腹腔鏡手術と鼠径部切開手術(前方アプローチ)を比較した際、明らかに優れている点は4つあります。
1.両側を観察可能
多くの患者様は右、あるいは左のどちらかの鼠径ヘルニアで受診をします。
しかし、片側のヘルニアがある場合、反対側にもヘルニアとなっているケースが多いです。
術前のエコー検査で反対側にも鼠径ヘルニアが存在するかどうかを確認しますが、微小なヘルニアを完全に同定する事は難しいです。
腹腔鏡手術であれば、腹腔内から反対側の鼠径ヘルニアの有無を直接観察する事が可能です。
反対側にも鼠径ヘルニアがある場合、同時に治療しております。(両側手術と片側手術の手術費用は同じです。)
+++
▸ **課題一覧**:
- 1) 本文のうち「腹腔鏡手術と鼠径部切開手術(前方アプロー」を含む語句で始まり「手術の手術費用は同じです。)」で終わる部分を、「エコー検査」を「超音波検査」に書き換えて示せ。
- 2) 本文によれば、腹腔鏡手術で反対側の鼠径ヘルニアの有無を確かめられることが利点になるのはなぜか。1〜3文で説明せよ。
- 3) 本文の内容を2文で要約せよ。
この後に続く資料は、本文とは別の出典から取ったものである。

▸ **資料一覧**:
+++
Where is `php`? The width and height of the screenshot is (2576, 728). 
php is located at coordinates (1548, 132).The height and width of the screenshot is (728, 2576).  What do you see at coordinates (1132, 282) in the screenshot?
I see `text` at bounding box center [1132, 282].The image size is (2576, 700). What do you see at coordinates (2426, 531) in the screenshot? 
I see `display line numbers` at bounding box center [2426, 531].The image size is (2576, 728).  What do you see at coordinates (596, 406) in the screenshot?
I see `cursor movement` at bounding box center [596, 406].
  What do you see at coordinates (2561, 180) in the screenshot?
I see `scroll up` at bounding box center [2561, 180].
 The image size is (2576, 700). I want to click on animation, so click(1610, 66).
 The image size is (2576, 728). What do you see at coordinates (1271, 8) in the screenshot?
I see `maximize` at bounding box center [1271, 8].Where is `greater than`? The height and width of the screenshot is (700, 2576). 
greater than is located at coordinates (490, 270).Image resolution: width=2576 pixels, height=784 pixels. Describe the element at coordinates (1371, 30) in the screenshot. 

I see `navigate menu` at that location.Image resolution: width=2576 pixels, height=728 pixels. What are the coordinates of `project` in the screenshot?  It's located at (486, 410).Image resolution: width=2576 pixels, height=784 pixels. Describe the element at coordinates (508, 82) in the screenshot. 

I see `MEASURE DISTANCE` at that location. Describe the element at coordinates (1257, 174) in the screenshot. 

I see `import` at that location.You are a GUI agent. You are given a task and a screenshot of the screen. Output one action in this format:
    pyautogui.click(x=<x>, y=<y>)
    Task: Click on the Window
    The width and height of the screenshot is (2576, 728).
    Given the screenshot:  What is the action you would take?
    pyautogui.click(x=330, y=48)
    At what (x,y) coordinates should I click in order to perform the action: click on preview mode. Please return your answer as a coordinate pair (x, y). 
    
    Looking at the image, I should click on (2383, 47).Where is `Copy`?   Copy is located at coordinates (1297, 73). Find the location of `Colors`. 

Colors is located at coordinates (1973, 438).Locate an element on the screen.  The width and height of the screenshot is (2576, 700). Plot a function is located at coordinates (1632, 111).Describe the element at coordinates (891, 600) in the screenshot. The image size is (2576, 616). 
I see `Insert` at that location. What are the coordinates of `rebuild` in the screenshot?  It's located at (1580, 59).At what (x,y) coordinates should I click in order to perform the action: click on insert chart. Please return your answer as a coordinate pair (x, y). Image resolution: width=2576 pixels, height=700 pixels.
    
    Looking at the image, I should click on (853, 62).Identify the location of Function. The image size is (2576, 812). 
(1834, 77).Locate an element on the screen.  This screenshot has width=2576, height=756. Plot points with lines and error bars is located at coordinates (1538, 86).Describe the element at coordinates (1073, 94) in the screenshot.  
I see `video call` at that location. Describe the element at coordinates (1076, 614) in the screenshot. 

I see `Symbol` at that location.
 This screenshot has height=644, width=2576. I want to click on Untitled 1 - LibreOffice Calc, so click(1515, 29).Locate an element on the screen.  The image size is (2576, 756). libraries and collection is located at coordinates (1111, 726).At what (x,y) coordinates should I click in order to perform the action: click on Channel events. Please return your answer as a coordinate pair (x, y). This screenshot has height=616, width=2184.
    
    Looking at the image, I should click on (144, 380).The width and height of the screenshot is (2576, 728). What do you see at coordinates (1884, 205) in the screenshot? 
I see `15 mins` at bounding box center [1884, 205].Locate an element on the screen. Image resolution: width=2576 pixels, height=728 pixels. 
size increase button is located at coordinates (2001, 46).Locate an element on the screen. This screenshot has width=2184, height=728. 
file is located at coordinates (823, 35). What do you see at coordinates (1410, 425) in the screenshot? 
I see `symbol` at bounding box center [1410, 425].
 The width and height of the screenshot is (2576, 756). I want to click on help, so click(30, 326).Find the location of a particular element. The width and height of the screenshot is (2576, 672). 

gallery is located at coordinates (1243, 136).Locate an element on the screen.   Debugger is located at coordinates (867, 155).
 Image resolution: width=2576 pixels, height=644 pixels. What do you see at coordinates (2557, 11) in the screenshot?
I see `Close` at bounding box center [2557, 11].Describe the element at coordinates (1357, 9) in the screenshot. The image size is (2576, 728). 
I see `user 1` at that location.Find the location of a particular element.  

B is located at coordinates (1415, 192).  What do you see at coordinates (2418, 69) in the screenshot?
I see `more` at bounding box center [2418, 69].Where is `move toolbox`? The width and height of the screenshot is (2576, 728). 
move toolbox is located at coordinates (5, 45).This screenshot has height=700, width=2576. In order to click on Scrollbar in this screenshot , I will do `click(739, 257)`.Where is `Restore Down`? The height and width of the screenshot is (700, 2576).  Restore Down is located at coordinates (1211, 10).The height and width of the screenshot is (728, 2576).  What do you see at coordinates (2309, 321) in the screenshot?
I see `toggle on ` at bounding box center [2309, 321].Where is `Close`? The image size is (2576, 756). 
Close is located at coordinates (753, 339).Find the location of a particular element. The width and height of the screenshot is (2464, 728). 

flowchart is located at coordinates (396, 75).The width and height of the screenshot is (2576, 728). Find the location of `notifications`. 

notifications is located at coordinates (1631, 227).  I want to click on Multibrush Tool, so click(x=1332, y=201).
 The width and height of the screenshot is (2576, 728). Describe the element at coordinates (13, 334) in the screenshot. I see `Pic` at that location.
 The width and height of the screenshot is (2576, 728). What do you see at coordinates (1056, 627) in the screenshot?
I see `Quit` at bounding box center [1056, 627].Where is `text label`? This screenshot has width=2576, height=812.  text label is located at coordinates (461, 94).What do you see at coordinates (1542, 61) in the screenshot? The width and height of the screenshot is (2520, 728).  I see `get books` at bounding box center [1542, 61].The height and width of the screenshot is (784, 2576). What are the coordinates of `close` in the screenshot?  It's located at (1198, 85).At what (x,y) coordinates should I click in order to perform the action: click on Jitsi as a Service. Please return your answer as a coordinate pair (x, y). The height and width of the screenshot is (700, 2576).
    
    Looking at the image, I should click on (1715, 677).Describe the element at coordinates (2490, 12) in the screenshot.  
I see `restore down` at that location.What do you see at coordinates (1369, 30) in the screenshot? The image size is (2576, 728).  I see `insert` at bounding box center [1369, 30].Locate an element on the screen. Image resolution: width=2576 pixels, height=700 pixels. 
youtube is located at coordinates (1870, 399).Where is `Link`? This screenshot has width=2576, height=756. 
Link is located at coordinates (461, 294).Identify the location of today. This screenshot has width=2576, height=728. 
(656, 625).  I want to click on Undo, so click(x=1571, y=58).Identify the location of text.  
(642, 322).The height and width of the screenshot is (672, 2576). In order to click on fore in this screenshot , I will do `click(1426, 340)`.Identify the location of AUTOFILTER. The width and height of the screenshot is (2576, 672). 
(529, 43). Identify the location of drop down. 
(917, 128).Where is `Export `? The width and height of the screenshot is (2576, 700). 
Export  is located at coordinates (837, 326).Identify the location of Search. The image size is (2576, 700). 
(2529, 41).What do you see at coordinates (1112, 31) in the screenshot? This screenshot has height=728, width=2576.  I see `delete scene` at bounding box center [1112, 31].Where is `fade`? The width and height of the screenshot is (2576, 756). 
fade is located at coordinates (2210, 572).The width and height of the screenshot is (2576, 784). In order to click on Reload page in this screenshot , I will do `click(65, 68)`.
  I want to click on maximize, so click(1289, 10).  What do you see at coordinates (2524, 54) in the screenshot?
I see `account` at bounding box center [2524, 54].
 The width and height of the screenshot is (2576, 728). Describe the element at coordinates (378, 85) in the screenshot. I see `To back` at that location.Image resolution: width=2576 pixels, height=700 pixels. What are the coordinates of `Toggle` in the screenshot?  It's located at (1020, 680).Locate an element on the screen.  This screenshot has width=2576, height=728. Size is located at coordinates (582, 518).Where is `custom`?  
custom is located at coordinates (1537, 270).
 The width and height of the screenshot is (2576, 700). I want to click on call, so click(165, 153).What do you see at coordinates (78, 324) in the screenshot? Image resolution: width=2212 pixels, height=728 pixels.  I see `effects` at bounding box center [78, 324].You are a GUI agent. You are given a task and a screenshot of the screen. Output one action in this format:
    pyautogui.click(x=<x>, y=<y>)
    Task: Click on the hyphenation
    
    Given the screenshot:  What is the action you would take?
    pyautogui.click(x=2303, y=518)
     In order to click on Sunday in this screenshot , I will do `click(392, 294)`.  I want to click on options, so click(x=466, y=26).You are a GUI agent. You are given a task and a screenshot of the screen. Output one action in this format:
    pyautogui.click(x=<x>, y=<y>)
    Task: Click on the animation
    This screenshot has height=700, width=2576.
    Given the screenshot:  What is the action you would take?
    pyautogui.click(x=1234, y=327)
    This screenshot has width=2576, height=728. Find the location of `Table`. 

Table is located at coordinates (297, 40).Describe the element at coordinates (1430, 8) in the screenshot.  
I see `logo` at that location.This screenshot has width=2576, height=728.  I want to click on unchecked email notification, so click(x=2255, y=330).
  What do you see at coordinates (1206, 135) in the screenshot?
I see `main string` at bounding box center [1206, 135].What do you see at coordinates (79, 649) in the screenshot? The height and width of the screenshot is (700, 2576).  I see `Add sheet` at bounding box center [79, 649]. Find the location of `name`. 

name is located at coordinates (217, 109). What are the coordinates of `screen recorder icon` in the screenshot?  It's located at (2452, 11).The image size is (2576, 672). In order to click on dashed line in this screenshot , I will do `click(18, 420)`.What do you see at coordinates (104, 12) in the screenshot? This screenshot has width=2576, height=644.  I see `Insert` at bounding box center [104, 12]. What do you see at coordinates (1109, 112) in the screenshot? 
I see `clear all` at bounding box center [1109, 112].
+++
▸ **番号別の解答**:
- 1)
腹腔鏡手術と鼠径部切開手術(前方アプローチ)を比較した際、明らかに優れている点は4つあります。
1.両側を観察可能
多くの患者様は右、あるいは左のどちらかの鼠径ヘルニアで受診をします。
しかし、片側のヘルニアがある場合、反対側にもヘルニアとなっているケースが多いです。
術前の超音波検査で反対側にも鼠径ヘルニアが存在するかどうかを確認しますが、微小なヘルニアを完全に同定する事は難しいです。
腹腔鏡手術であれば、腹腔内から反対側の鼠径ヘルニアの有無を直接観察する事が可能です。
反対側にも鼠径ヘルニアがある場合、同時に治療しております。(両側手術と片側手術の手術費用は同じです。)

- 2) 片側にヘルニアがある場合、反対側にもヘルニアがあるケースが多いからだ。術前のエコー検査では微小なヘルニアを完全に同定するのが難しい。腹腔鏡手術であれば、腹腔内から反対側のヘルニアの有無を直接観察できる。

- 3) 腹腔鏡手術には、鼠径部切開手術と比べて明らかに優れている点が4つあり、その1つ目は両側を観察できることだ。片側のヘルニアでは反対側にもヘルニアがあることが多く、術前のエコー検査では微小なものを同定しにくいが、腹腔鏡手術なら腹腔内から直接確認でき、反対側にもあれば同じ手術費用で同時に治療している。